> [Raw data]:
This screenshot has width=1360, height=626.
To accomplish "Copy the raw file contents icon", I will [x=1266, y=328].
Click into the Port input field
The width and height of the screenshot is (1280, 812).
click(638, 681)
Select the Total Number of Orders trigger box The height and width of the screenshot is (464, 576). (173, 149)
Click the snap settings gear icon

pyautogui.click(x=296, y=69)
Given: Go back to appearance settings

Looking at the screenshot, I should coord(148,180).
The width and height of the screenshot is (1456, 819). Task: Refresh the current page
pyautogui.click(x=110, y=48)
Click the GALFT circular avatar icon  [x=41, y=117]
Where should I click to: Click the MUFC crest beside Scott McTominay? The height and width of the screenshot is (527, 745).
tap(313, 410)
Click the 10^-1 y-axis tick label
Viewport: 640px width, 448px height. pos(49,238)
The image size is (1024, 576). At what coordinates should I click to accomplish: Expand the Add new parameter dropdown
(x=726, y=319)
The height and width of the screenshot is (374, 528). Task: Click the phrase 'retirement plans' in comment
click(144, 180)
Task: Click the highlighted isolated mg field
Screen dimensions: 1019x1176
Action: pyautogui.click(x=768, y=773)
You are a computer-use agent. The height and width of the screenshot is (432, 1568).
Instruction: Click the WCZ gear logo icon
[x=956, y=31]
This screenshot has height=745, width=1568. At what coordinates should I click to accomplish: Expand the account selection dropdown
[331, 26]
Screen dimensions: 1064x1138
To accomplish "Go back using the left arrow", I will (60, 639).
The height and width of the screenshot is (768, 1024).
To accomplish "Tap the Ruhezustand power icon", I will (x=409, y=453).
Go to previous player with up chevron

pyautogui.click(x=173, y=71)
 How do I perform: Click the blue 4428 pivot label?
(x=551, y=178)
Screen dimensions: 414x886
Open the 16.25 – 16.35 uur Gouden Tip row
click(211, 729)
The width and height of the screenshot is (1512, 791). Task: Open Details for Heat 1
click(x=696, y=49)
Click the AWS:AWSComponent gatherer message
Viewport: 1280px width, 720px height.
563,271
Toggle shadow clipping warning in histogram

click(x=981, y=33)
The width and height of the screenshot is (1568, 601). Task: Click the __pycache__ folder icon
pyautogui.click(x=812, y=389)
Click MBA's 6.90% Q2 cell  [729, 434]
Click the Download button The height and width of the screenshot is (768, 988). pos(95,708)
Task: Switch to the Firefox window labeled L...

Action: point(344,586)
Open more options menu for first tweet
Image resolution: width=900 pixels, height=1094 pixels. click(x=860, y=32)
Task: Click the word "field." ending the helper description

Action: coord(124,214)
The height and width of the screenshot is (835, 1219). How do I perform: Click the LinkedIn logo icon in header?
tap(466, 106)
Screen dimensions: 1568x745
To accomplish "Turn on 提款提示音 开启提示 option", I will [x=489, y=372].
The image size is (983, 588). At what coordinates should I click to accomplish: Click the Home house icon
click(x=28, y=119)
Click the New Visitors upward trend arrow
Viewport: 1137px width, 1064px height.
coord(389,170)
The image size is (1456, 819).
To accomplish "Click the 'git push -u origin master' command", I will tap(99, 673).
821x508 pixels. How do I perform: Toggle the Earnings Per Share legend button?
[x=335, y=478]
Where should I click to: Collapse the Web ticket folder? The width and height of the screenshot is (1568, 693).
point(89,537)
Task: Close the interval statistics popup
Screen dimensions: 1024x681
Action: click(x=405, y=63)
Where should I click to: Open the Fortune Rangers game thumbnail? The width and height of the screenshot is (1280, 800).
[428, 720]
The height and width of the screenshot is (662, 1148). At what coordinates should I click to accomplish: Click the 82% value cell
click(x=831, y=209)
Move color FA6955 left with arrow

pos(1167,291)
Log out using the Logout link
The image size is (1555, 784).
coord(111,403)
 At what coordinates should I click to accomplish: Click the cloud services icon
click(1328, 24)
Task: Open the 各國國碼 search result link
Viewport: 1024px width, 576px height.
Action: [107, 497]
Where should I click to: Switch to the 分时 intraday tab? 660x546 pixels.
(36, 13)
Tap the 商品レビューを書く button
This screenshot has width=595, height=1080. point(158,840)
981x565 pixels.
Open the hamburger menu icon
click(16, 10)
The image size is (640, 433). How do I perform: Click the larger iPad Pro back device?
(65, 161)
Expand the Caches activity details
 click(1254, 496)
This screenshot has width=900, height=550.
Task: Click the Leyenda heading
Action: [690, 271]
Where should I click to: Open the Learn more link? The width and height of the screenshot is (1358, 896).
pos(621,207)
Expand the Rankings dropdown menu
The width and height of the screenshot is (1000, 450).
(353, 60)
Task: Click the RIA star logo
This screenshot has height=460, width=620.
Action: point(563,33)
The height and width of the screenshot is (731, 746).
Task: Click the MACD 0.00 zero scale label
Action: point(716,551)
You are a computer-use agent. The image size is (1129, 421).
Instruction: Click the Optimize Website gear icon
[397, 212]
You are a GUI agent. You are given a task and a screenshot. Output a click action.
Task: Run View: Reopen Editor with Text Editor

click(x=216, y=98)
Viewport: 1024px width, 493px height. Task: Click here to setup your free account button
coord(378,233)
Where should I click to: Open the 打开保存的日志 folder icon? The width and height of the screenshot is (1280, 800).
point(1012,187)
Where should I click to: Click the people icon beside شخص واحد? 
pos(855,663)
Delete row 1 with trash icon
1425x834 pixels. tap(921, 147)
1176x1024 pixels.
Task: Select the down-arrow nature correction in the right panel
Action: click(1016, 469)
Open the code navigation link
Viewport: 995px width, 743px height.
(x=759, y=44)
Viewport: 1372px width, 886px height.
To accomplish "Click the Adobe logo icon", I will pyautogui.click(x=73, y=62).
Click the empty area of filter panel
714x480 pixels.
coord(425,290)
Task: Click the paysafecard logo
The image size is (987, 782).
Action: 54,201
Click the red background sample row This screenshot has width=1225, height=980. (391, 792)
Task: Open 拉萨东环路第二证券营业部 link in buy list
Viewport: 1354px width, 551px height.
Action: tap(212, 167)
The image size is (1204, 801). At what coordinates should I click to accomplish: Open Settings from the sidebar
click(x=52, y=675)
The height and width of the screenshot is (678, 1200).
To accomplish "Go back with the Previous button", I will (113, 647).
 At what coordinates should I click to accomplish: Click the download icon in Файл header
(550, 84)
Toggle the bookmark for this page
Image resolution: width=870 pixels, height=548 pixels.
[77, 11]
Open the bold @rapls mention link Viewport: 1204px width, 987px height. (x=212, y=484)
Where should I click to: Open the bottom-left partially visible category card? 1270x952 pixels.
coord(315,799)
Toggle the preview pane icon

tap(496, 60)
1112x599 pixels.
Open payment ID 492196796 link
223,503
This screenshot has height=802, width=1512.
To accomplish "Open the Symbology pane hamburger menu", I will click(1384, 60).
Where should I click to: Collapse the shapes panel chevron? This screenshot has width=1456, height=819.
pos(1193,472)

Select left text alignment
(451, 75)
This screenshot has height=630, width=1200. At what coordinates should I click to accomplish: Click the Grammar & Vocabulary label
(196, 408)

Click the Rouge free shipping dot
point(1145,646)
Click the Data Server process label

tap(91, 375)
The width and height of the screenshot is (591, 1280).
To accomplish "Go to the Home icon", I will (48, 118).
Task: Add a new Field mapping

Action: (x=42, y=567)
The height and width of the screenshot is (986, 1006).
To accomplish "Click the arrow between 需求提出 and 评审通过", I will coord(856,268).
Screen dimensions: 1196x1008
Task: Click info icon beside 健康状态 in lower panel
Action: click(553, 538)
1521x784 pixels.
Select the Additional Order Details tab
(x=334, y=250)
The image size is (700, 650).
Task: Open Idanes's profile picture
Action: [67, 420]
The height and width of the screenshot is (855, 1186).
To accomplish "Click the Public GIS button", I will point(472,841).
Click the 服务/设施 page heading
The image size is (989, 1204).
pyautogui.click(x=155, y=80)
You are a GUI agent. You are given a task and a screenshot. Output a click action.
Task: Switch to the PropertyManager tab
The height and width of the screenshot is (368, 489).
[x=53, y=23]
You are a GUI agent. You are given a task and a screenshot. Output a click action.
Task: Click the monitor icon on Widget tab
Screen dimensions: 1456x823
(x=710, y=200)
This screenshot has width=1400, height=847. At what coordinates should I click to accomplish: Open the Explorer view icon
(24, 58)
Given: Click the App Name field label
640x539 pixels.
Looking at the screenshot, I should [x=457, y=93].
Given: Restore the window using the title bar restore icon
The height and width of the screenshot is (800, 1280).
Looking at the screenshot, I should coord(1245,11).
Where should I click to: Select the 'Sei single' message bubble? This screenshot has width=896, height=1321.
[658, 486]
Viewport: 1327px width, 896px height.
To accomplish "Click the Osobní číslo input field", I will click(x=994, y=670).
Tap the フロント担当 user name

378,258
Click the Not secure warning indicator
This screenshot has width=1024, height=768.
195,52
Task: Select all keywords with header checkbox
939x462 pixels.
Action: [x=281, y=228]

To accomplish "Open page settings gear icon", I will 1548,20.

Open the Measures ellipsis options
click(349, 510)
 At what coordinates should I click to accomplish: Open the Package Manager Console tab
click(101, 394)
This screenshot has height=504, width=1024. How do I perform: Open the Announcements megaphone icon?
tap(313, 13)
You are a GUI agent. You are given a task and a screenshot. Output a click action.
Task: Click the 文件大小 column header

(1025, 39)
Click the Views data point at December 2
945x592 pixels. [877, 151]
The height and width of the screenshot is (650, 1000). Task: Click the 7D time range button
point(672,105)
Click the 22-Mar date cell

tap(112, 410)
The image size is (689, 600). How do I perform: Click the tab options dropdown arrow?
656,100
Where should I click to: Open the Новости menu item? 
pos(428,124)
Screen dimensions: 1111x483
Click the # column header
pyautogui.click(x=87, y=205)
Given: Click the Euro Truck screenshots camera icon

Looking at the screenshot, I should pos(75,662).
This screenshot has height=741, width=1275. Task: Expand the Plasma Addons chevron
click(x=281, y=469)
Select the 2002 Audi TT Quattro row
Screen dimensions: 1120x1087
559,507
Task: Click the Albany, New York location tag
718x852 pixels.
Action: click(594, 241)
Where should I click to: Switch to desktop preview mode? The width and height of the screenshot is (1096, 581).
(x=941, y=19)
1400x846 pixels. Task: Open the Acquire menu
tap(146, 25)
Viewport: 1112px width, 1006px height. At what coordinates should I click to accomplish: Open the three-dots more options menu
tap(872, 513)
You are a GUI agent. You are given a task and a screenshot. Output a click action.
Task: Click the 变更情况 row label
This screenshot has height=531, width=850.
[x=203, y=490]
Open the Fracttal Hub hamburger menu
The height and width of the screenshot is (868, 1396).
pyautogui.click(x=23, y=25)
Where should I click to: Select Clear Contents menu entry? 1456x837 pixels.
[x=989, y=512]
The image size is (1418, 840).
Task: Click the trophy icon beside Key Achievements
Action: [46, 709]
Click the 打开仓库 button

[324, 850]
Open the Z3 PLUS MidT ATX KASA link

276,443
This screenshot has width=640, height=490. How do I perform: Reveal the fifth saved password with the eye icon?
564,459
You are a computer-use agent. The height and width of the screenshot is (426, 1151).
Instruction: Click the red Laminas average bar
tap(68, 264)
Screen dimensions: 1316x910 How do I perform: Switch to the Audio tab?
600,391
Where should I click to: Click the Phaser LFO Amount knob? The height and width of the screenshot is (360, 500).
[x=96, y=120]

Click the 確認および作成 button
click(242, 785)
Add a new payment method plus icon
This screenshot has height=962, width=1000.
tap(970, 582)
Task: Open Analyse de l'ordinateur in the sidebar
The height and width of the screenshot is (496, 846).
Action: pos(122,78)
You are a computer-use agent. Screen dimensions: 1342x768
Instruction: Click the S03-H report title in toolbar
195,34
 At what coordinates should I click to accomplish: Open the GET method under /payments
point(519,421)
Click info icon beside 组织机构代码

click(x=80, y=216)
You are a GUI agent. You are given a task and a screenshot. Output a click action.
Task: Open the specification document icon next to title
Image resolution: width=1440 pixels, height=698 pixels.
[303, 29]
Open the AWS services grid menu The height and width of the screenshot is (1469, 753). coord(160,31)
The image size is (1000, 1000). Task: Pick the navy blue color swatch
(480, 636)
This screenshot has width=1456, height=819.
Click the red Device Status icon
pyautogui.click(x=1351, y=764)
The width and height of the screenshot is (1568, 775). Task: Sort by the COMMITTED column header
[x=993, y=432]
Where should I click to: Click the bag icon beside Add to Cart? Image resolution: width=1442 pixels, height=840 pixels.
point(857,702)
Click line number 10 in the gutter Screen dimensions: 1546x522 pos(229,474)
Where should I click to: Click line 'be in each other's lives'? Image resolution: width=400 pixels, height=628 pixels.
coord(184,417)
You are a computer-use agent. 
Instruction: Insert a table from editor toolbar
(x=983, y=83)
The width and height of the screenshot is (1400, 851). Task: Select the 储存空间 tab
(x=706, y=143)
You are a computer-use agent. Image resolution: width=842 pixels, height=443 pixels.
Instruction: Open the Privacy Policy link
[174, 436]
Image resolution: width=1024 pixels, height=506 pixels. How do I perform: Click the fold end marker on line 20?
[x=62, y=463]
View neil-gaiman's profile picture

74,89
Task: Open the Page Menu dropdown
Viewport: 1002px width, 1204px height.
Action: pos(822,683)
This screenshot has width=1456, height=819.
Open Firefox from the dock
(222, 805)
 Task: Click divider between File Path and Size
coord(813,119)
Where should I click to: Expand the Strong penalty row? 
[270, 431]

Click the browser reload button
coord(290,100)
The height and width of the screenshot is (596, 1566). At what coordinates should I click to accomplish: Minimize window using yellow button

> [Exercise task]: Reproduce the entries from the line containing "Click the 10^-1 y-axis tick label" through the line containing "click(144, 180)", requests included. Multiply every number in the answers (the click coordinates, plus the viewport width and height where an answer gives them) by 2.55 and round to whole numbers, with halves rounding up.

> [Task result]:
Click the 10^-1 y-axis tick label
Viewport: 1632px width, 1142px height. pos(125,607)
The image size is (1024, 576). At what coordinates should I click to accomplish: Expand the Add new parameter dropdown
(x=1851, y=813)
The height and width of the screenshot is (374, 528). Task: Click the phrase 'retirement plans' in comment
click(367, 459)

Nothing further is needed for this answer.